* **RECORDS TO USE**
BEGIN

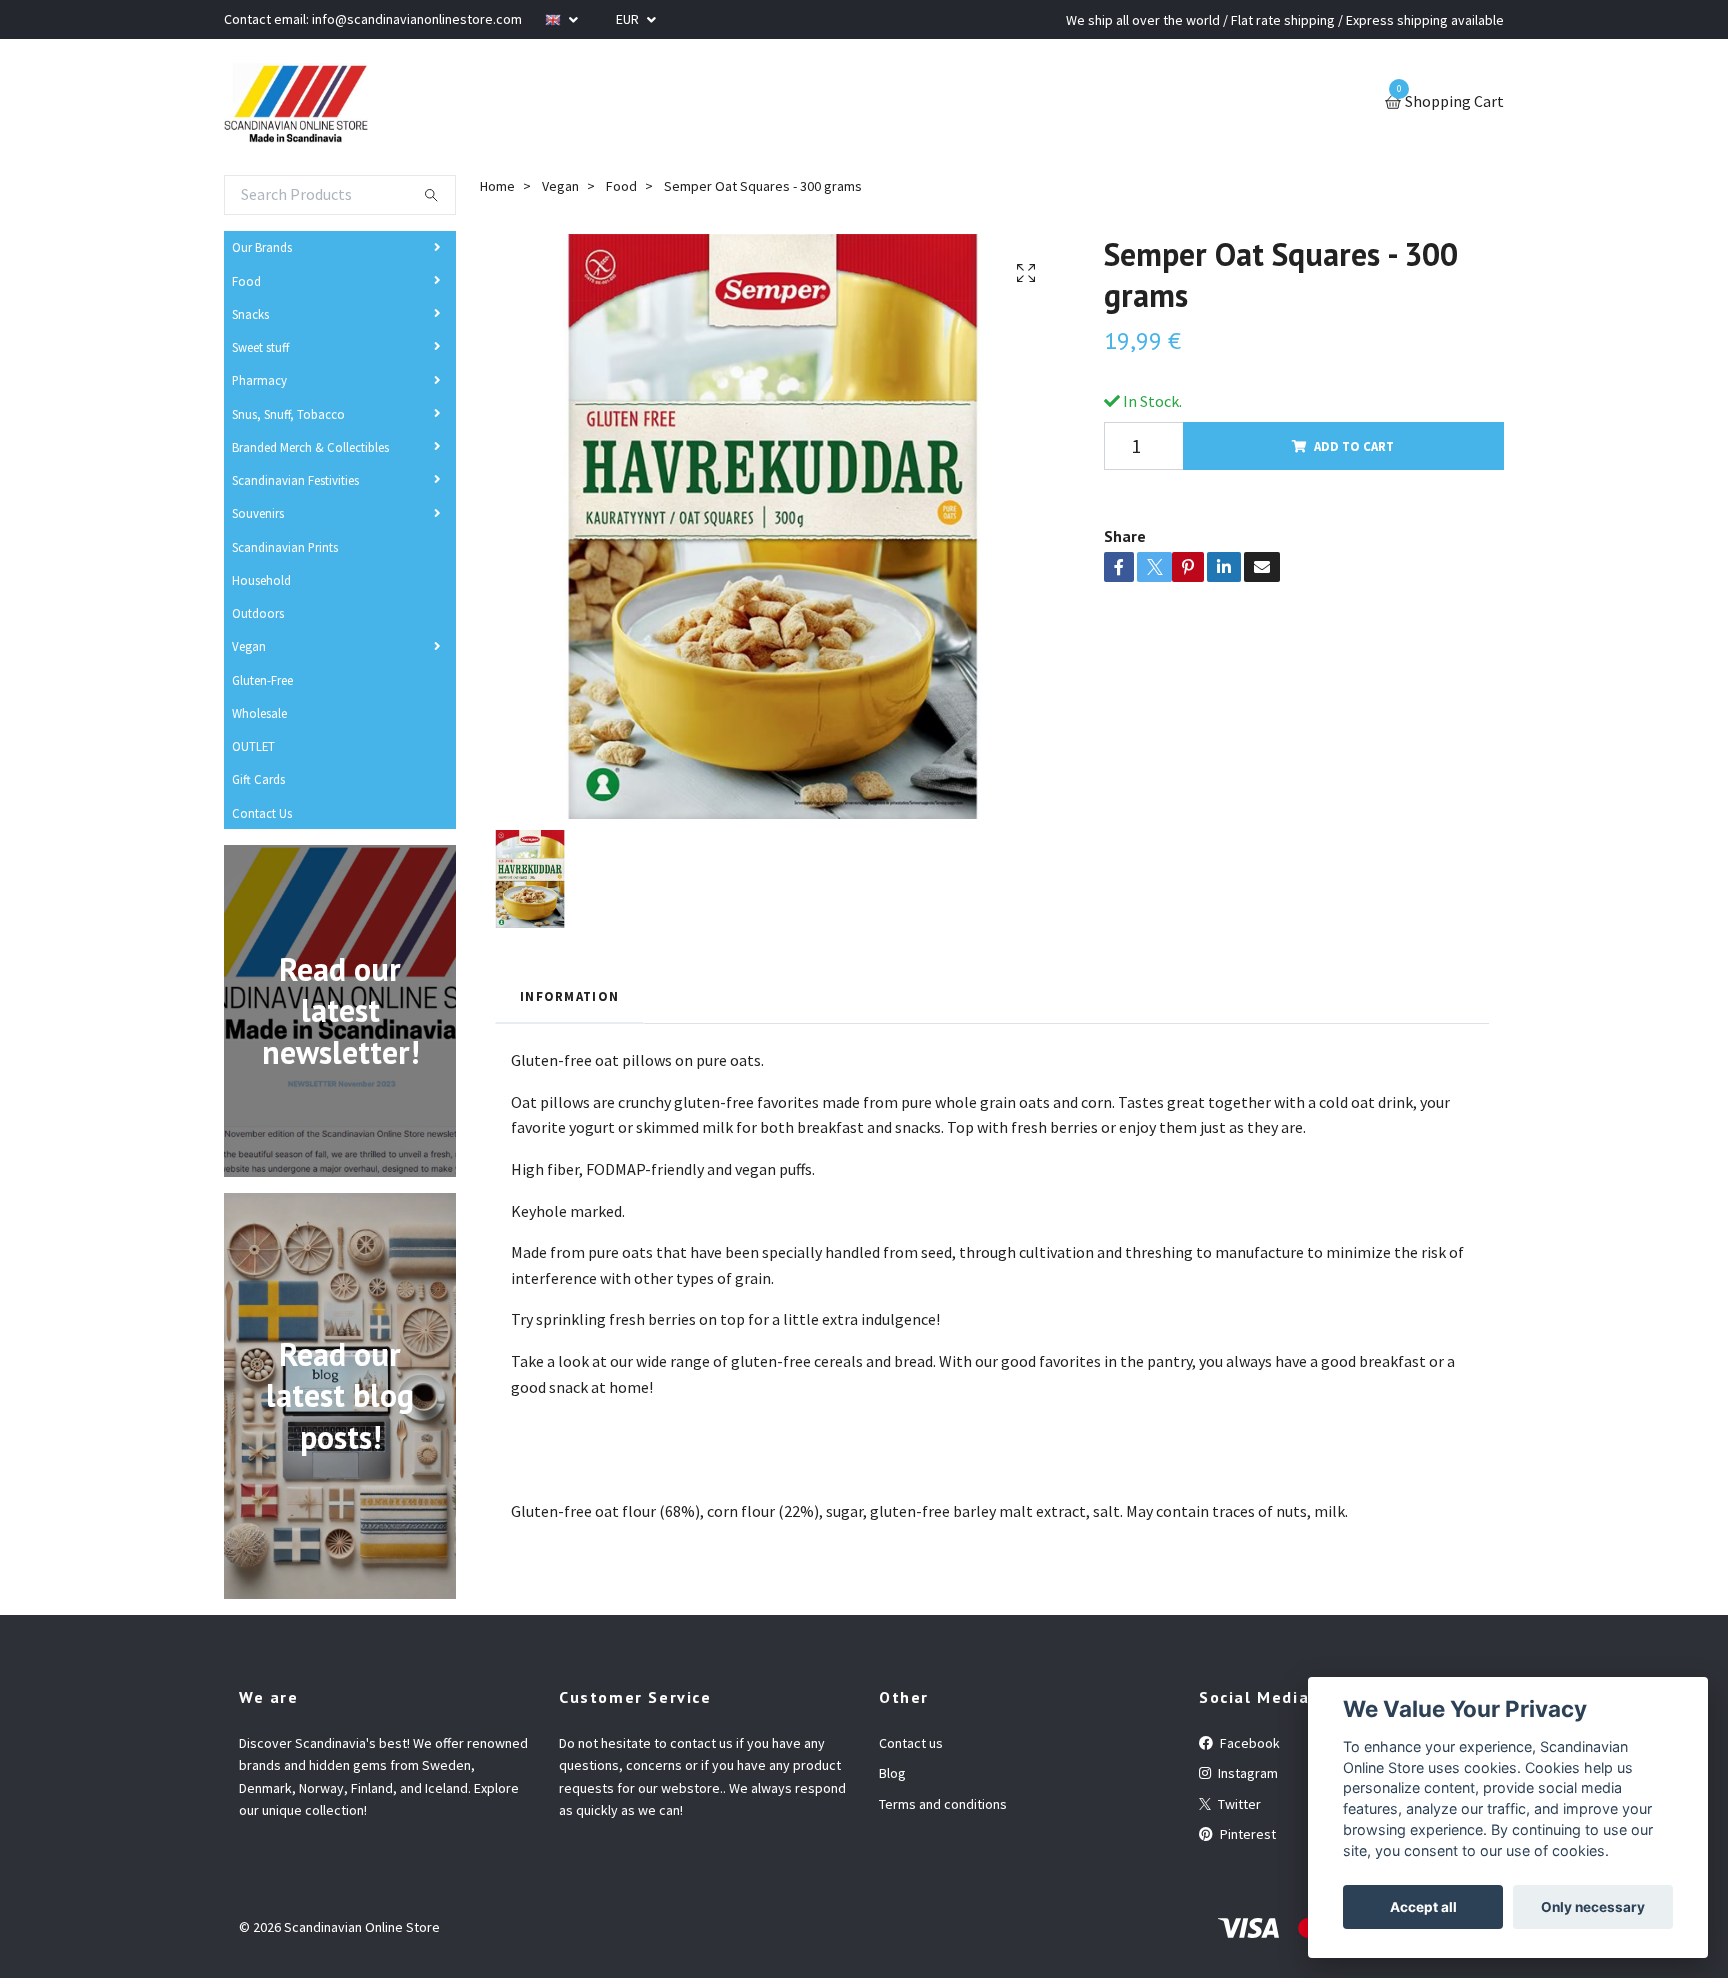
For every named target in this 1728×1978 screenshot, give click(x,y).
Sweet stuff (260, 347)
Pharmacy (259, 380)
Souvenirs (258, 513)
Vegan (249, 646)
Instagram (1246, 1773)
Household (261, 580)
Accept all (1423, 1907)
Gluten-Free (262, 680)
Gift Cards (258, 779)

END

* **EXERCISE DESCRIPTION**
Please copy the data above character for character, skipping any pictures.

* **RESPONSE**
For every named target in this 1728×1978 screenshot, give click(x,y).
Sweet stuff (260, 347)
Pharmacy (259, 380)
Souvenirs (258, 513)
Vegan (249, 646)
Instagram (1246, 1773)
Household (261, 580)
Accept all (1423, 1907)
Gluten-Free (262, 680)
Gift Cards (258, 779)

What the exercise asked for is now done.